Lift Up Your Heads, Ye Mighty Gates

Palm Sunday in 2026 included a somewhat ironic, if not humorous, contrast.  On the day before this celebration in the Christian church calendar year, Americans across the nation gathered in silly frog costumes and childish masks holding signs to celebrate “No Kings Day,” chanting angry slogans about their hatred for President Donald Trump.  And the next day, Palm Sunday, Christians around the world gathered in their Sunday best holding Bibles and hymnals to celebrate “King Jesus’ Day!” singing joyful songs of His triumphal entry, and in passionate longing for His return.  What a difference!

The world doesn’t want a king, at least not the kind of divine king Jesus claimed to be and continues to prove Himself to be.  His entrance into Jerusalem was an unmistakable statement that He came as the promised Messianic King.  The Old Testament prophecy in Zechariah 9:9 was explicit and precisely fulfilled in Jesus’ arrival. 

Rejoice greatly, O daughter of Zion!
    Shout aloud, O daughter of Jerusalem!
Behold, your king is coming to you;
    righteous and having salvation is he,
humble and mounted on a donkey,
    on a colt, the foal of a donkey.

Psalm 24 is regularly a part of Palm Sunday services.  We celebrate the coming of the King of Glory, entering the gates of the city of Jerusalem. 

The crowds had swelled for that Passover week, the city growing from 25,000 to 250,000 with pilgrims arriving from across the empire.  They knew those Messianic predictions and therefore understood exactly what Jesus was saying by choosing not a white war horse, but rather a humble foal of a donkey.  In the Gospels we read that Jesus often told people whom He supernaturally healed not to tell others.  In Gospel of John, we read that was because “His time had not et come.”  But on Palm Sunday, the fullness of time had arrived.  In the most public and provocative way possible, Jesus made His claim to be long-prophesied Messianic deliverer.
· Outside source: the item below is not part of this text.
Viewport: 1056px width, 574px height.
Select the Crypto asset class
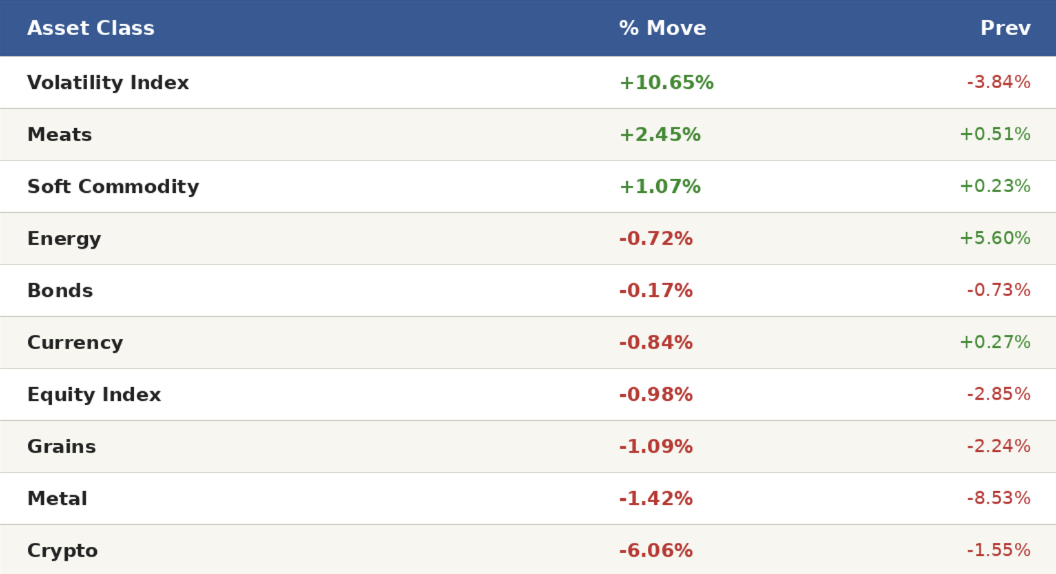62,551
The event is celebrated today in song with hymns like “Lift Up Your Heads, Ye Mighty Gates.”  Many hymnals place this in the advent section, which is certainly appropriate, but it matches very well the theme of Palm Sunday’s observances.  This was the intent of the author as a hymn focusing on the anticipation of the Savior’s coming. As familiar as this hymn is today, many will be surprised to learn how long it has been around.  Appearing first in 1642, it was written by Georg Weissel (1590-1638), a century before Johann Sebastian Bach!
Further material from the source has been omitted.